EU member states have reached a consensus regarding the prohibition of discriminatory taxes for self-produced energy, in negotiations on the renewable energy directive. The indiscriminate regulation covers systems of up to 30 kW capacity. Furthermore, double taxation through the additional charges on energy storage is to be avoided.
In recent years, several European states have introduced charges on self-consumption. This is about to change, as negotiations between EU Council, Parliament and Commission are renegotiating amendments to the EU current renewable energy directive (Directive 2009/28/EC).
On Wednesday, the negotiators agreed that discriminatory charges and impeding regulatory frameworks for self-consumption and direct line connections are to be lifted. According to the revision of the directive, this rule would apply especially for renewable energy systems of up to 30kW capacity.
The directive aims at creating a clear and stable regulatory framework for household self-consumption according to the announcement made by the EU-Council.
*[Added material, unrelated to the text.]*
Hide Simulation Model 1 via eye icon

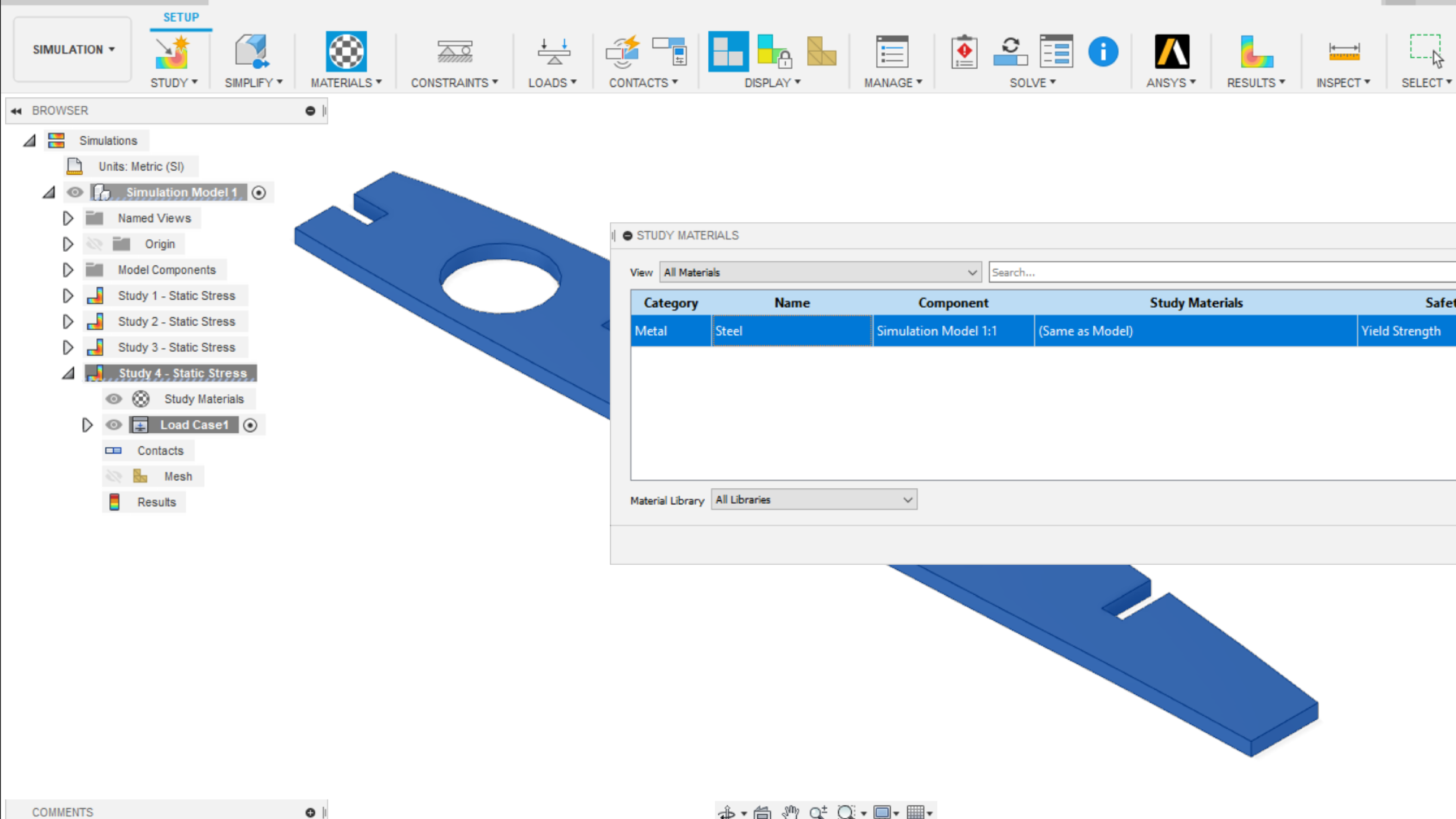click(x=75, y=192)
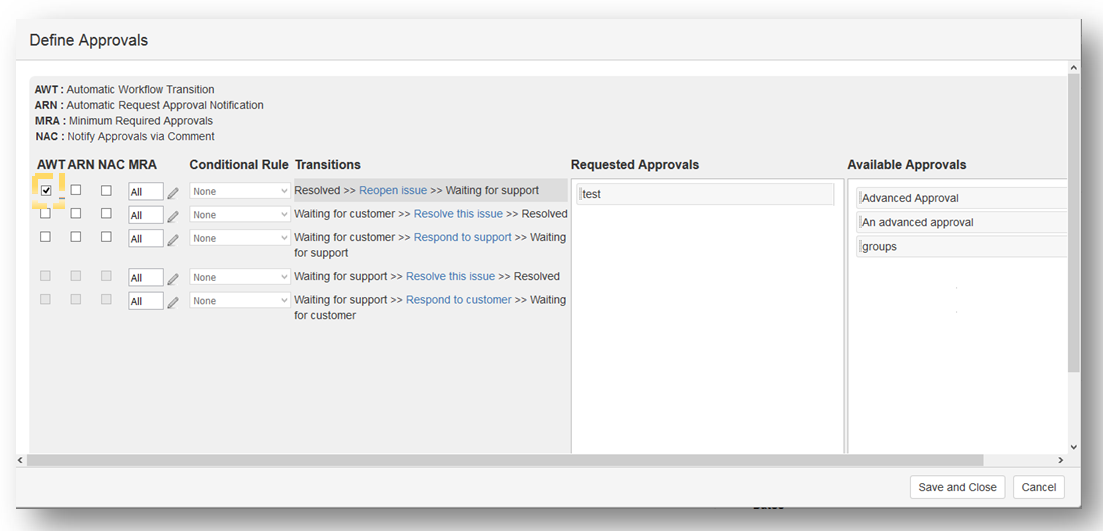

Only if self-consumption “grows excessively” member states can introduce charges.
Before this, parties to the discussion have agreed to ramp up renewable energy development in the EU to reach 32% by 2030. Lobbyists representing renewable energy interest said that they aimed for a higher target. “We were aiming for a renewable energy share of 35% by 2030, but even to achieve this lower target, increasing use of PV in the energy, heat and mobility sector are necessary,” says Carsten Körnig, Head of BSW-Solar, a German solar industry association.
An improvement in the use of stored energy compared to the currently active renewable energy directive, in force since 2009, is imminent. The new directive would abolish double taxation through additional grid charges made for energy storage used by households. “After a massive price drop, solar PV and storage are ready to take on a considerably bigger role in providing secure and cheap energy supply,” comments Körnig.
The new directive has to be formally confirmed by the EU-Council in an upcoming session. Likewise, the EU-Parliament has to confirm the directive in a session, too, according to BSW-Solar. Thereafter, member states have 18 months to adopt the directive’s provisions into national law.